US fails to renew emergency oil supply pact with Israel


Last November, Reuters reported:
The United States is in the midst of renewing its 35-year-old commitment to supply Israel with oil in emergency situations after the pact expired on Tuesday, a U.S. State Department official said.

The United States "is in close contact with the government of Israel on extending the longstanding memorandum of understanding" between the two countries on emergency oil supplies, a State Department official said on the condition of anonymity.

The agreement was first signed in 1979 by Secretary of State Cyrus Vance and Israeli Foreign Minister Moshe Dayan after the Iranian revolution sent shock waves of higher prices and fears about disruptions in the Middle East through oil markets.

Under the agreement, the United States, provided it has enough oil for its own use, will provide Israel crude for purchase. If Israel is unable to secure transportation for the oil, Washington will make "every effort" to help Israel secure transit, according to the agreement.

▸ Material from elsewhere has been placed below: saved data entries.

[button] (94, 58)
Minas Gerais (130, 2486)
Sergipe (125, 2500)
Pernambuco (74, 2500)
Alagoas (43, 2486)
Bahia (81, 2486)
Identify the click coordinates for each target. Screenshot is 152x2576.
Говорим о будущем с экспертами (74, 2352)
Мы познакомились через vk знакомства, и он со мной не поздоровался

The pact is an exception to Washington's ban on crude oil exports that Congress passed after the Arab oil embargo of 1973 to 1974 spiked petroleum prices and led to fears of shortages. Israel has never asked the U.S. to supply it with emergency oil.

Amid a six-year drilling boom that has led to a glut of light sweet crude along the U.S. Gulf Coat refinery hub, the Obama administration has been pressured by oil companies to relax or lift trade restrictions.

The agreement between the United States and Israel was extended in 1994 and in 2004.

It looks like this never happened.

From FuelFix:
For more than three decades, the United States has pledged to help Israel get crude in case the country’s own oil supplies were cut off.

But a U.S.-Israel agreement guaranteeing that emergency assistance expired last November. And now, six senators are pressing the Obama administration to re-up the deal.

The senators delivered their plea in a letter to Secretary of State John Kerry, urging him “to expedite the renewal of this important agreement as a meaningful gesture of support to our friend and ally at this challenging time.”

Sens. Lisa Murkowski, R-Alaska, and Mark Warner, D-Va., spearheaded the letter. Other signers were Republican Sens. John Barrasso of Wyoming and Jim Risch of Idaho as well as Democratic Sens. Heidi Heitkamp of North Dakota and Joe Manchin of West Virginia.

From Globes:

The US has not renewed a historic agreement under which it guaranteed a supply of oil to Israel in emergencies, that is, instances in which Israel might be cut off from its regular commercial sources of oil because of war or closure of sea lanes. The agreement expired in November 2014, and since then the US administration has done nothing to renew it, Washington sources told "Globes".

The sources said that it was not clear whether this was a deliberate step by the administration, stemming perhaps from renewed friction between Prime Minister Benjamin Netanyahu and the White House, or a matter of bureaucratic inertia in Washington.
...
Israel has never invoked the agreement, but Israel sources say that its importance lies in its very existence. An Israeli source compared the oil supply agreement to the loan guarantee agreement between the two countries that enables Israel to obtain commercial loans at low rates of interest. "Israel used the loan guarantee agreement very sparingly, but it is important that the loan guarantees agreement should exist, and the same applies to the energy agreement that guaranteed a regular supply of oil," the source said, "We never used it, but it's important that it should lie signed in a drawer."
Is the White House that petty?

Unfortunately, the answer seems to be yes.